**WHAT IS BEING ASKED:** The result should be an exact copy of only the lines from the one with "Tick the 4 hours REI filter" through the last line of the data below, with pictures omitted.
Top of WORKING DATA
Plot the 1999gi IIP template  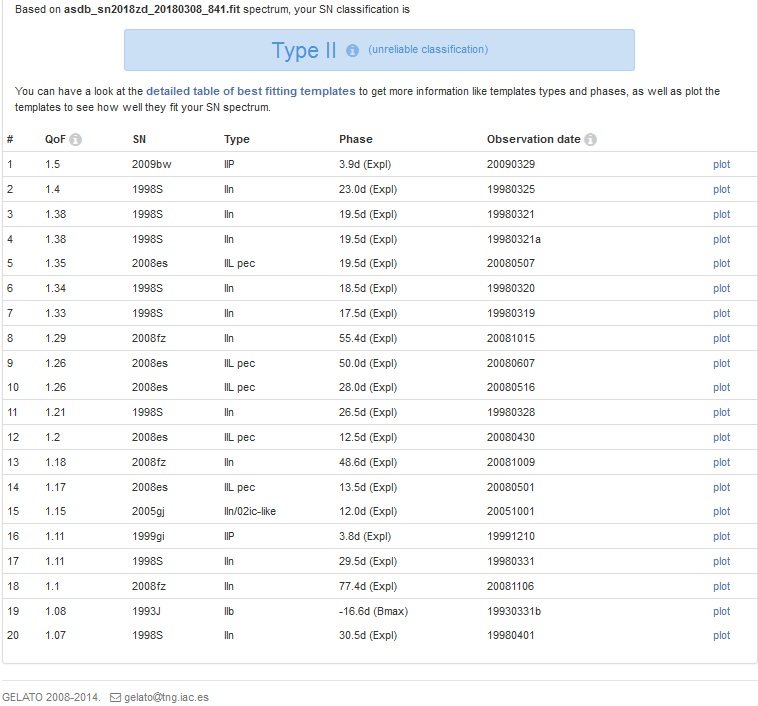coord(721,537)
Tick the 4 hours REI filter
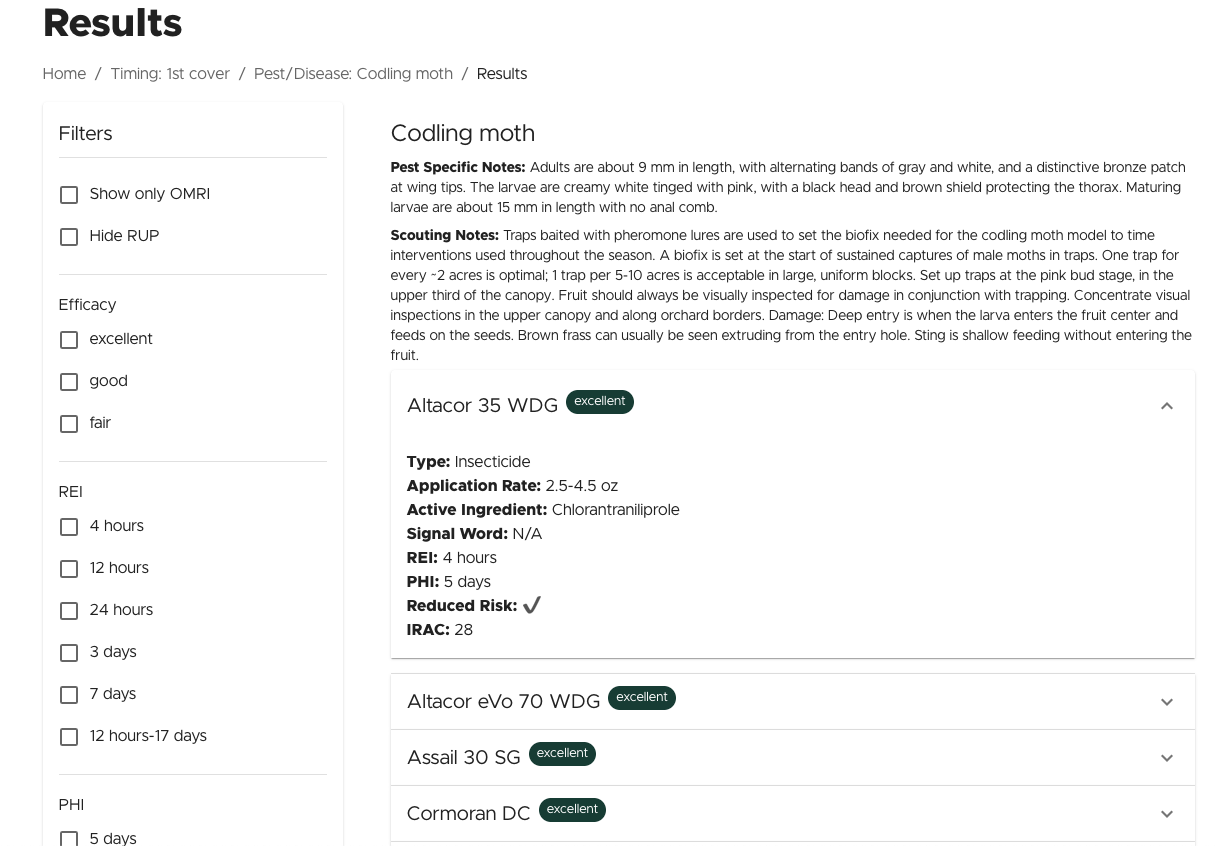The image size is (1216, 846). 69,527
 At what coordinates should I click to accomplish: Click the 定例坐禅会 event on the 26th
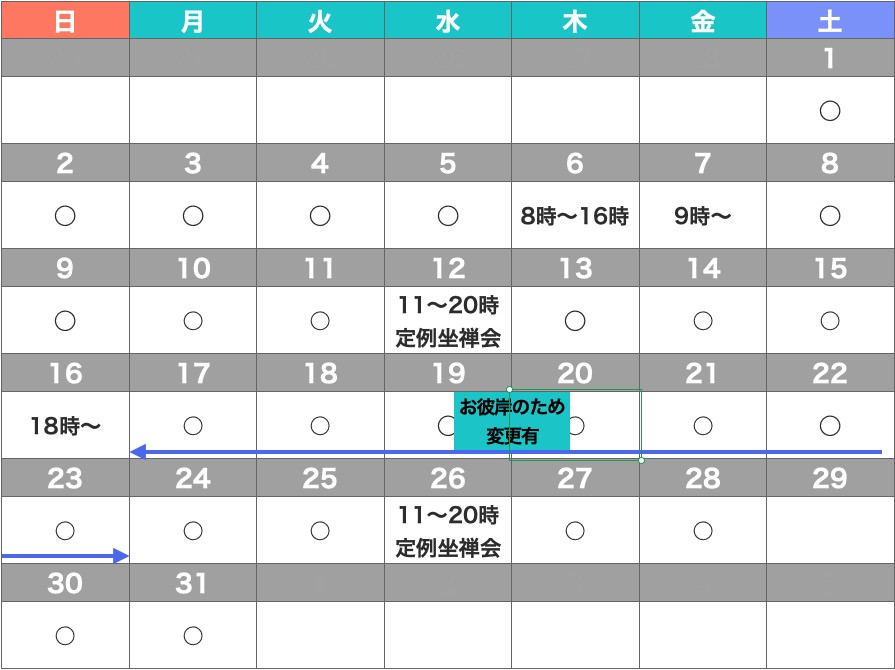tap(447, 547)
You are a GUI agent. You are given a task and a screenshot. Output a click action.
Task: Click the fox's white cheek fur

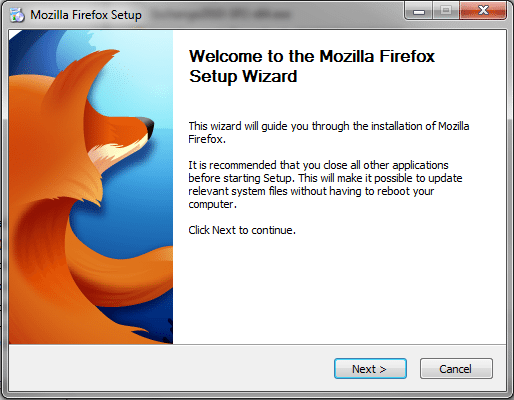(x=115, y=152)
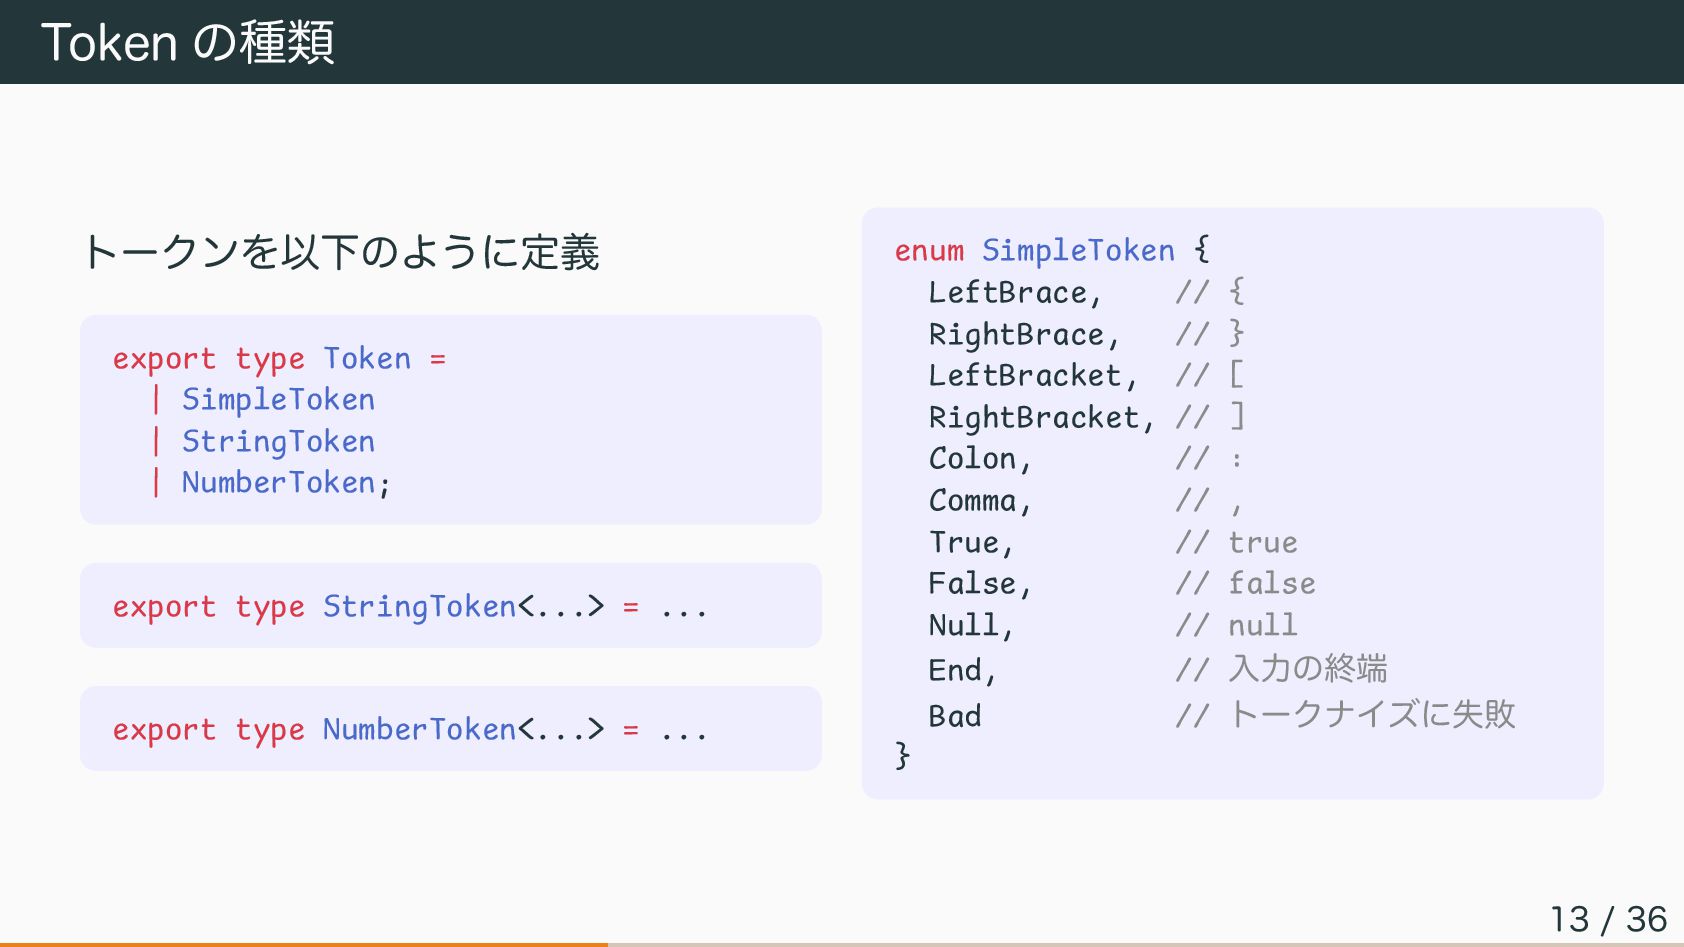This screenshot has width=1684, height=947.
Task: Click the page number "13 / 36"
Action: click(1608, 919)
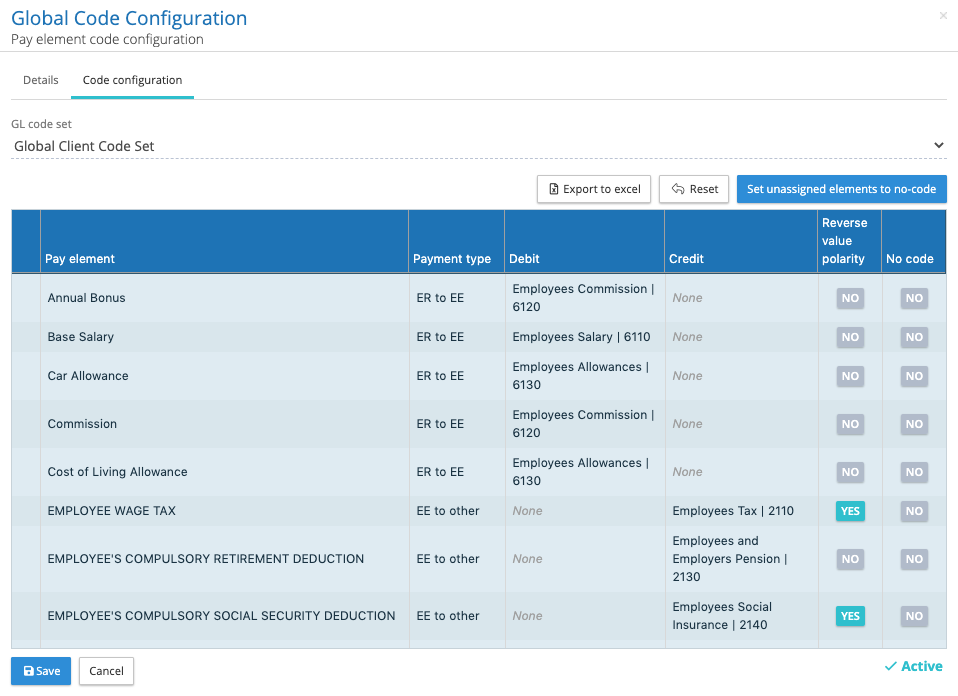Enable reverse value polarity for Annual Bonus
The width and height of the screenshot is (958, 696).
(850, 298)
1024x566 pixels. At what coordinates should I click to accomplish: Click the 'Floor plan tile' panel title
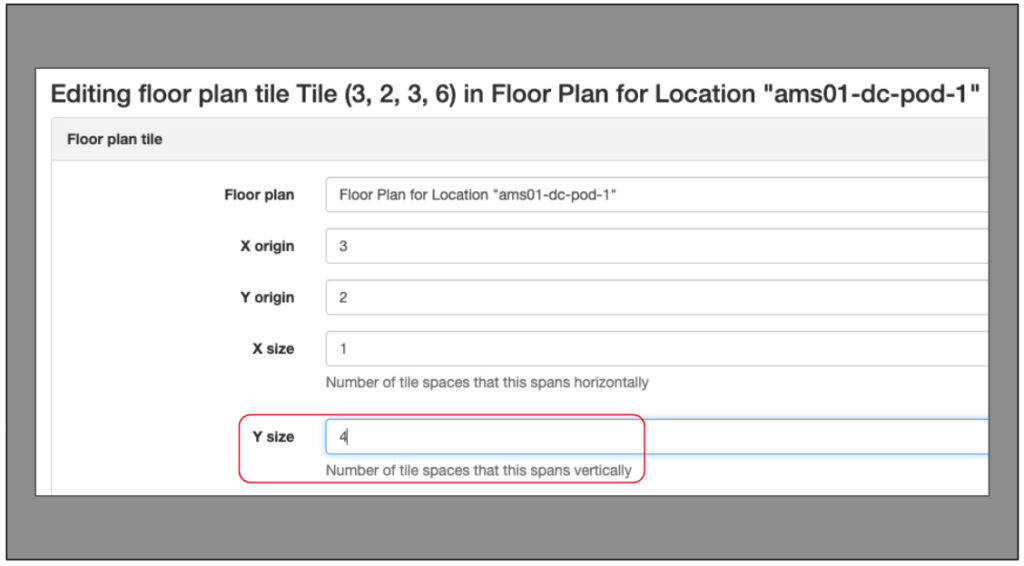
Bottom of WORKING DATA
**REPLY TO THE TASK:**
Tick the 4 hours REI filter
The image size is (1216, 846). 69,527
 At what coordinates should I click to accomplish: Click the 定例坐禅会 event on the 26th
tap(447, 547)
You are a GUI agent. You are given a task and a screenshot. Output a click action.
Task: Click the fox's white cheek fur

(x=115, y=152)
This screenshot has width=1684, height=947.
Task: Click the page number "13 / 36"
Action: click(1608, 919)
Enable reverse value polarity for Annual Bonus
The width and height of the screenshot is (958, 696).
(850, 298)
1024x566 pixels. At what coordinates should I click to accomplish: Click the 'Floor plan tile' panel title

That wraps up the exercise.